Williams (who lives in Portland and teaches, appropriately, at the Telling Room) manages to pull readers completely into this new world in a masterful way. Though the material in the diaries is historically accurate and meticulously researched, there’s never a whiff of “here’s a fact-filled history lesson that’ll be good for you” or (even harder to resist) “look how much research I did here!”

Increasing the tension behind the question of whether the diaries are real or “storytelling” is the sudden discovery of remains in Russia that might be able to prove (or disprove) their Anastasia theory. We are kept hanging until the very end.

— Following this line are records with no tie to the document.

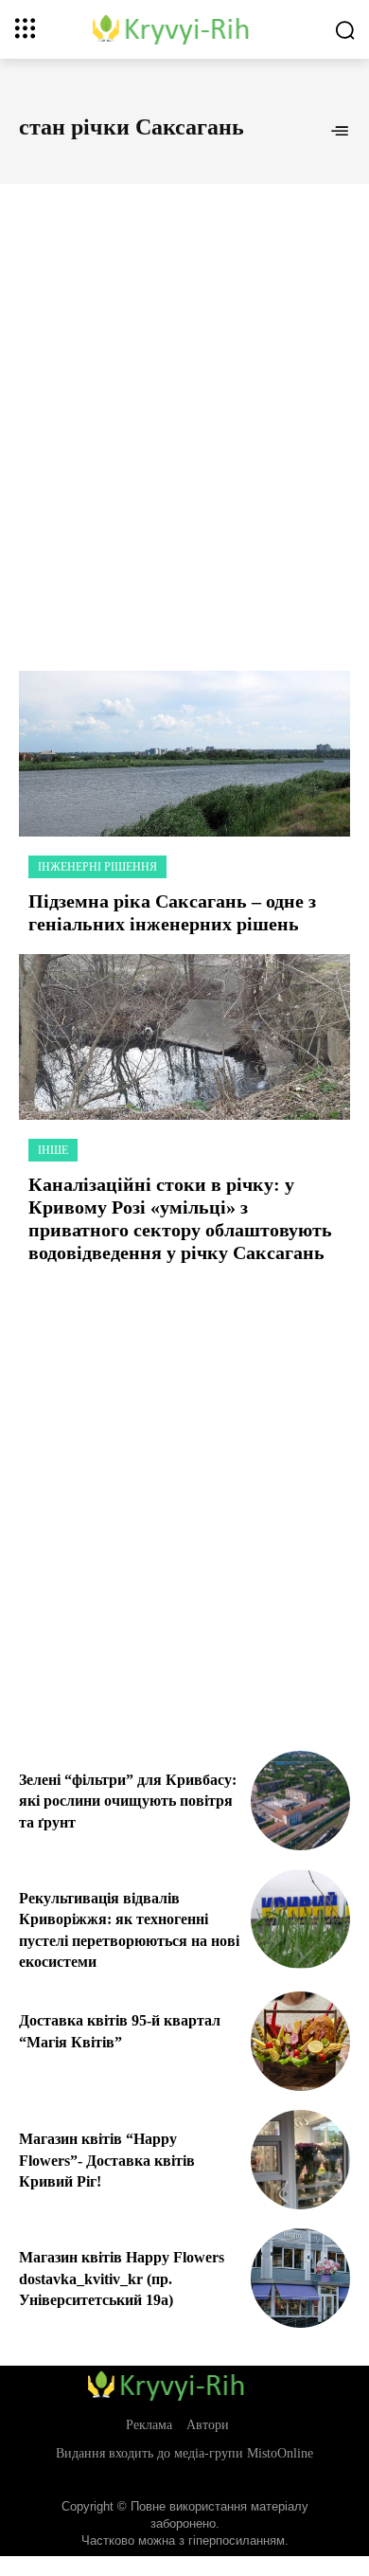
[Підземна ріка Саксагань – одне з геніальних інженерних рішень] (184, 754)
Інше (53, 1150)
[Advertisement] (184, 406)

Jess, of course, has to come to terms with her own need to be someone she’s not, her own need for storytelling. Although you could fault Williams for being heavy-handed about her theme here, she lets Jess find her peace in a way that is both satisfying and believable. “Fact becomes Truth becomes fiction,” she asserts; “it’s only in the telling that we finally understand.” This is a wonderful book for any age.

Courtesy of Diane Magras

“Secret of the Shadow Beasts”
By Diane Magras
Dial Books, June, 2022
335 pages
Grades 8-12

Since the success of her debut book, a middle grade fantasy called “The Mad Wolf’s Daughter,” Mount Desert Island native Diane Magras has made a specialty of the Spunky Girl-Warrior. “Mad Wolf,” and its sequel, featured a girl raised in a family of boys who longs to wield a sword alongside the best of them. Now comes a slightly more contemporary version.

Like the earlier stories, “Secret of the Shadow Beasts” has castles and knights and swords, but it also has cars and Wi-Fi and video gaming, a juxtaposition that often feels uncomfortable. It also has a much more contemporary feel because it is largely about feelings. Yes, they must slay horrid Beasts, but 12-year old Nora and her fellow Order of the Hawk knights (Murdo, Cyril, Amar, Eve and Tove) exchange hugs on just about every page (after asking permission first). They also thoughtfully share their pronouns and tend to say sincere things to each other that only a licensed therapist would ever utter. “That must have made you feel so alone.” “Thanks for sharing that.”


That said, these sensitive young fighters meld themselves into a fearsome fighting unit on a quest that is straight out of a video game. Nora’s passion is gaming, and – armed now with a real-life battle axe – that experience stands her in good stead. “The Shadow Beasts,” which threaten to wipe out humanity, are unleashed at dusk. Their bites are fatal to an adult, but Hawk warriors have immunity. Four bites from a Beast and they lose their immunity. Three bites means they can’t rise to the next level of knighthood. The Beasts can only be stopped from multiplying by three strikes of a special hammer. It feels very much like the set-up of a video game, with Hawks slashing their way through swarm after swarm of the enemy. There’s a problem with video-game style fighting though: It may be thrilling on a screen but that rarely translates to the page.

There are other contemporary notes. In a wry (perhaps unintended) allusion to COVID deniers, villagers who don’t believe in the Shadow Beasts ignore warnings to stay indoors and expose all of them to attacks that nearly kill one knight. “Twits,” mutters Cyril. “Do we really have to save them?” (Answer: yes. Because you’re nice.)

The overwhelming niceness is relieved by occasional bouts of snarkiness and humor. Nora, for example, while desperately fighting off gigantic slug-, spider- or wolf-like beasts, is apt to scold them: “A single Lupus Umbra, big as a small cow, bolted for Murdo. ‘Bad dog!’ screamed Nora, rushing after it.”

It’s not nearly the book “Mad Wolf’s Daughter” was, but if you are into gaming, or looking for an action-packed story brimming over with good feeling, you’ll enjoy it.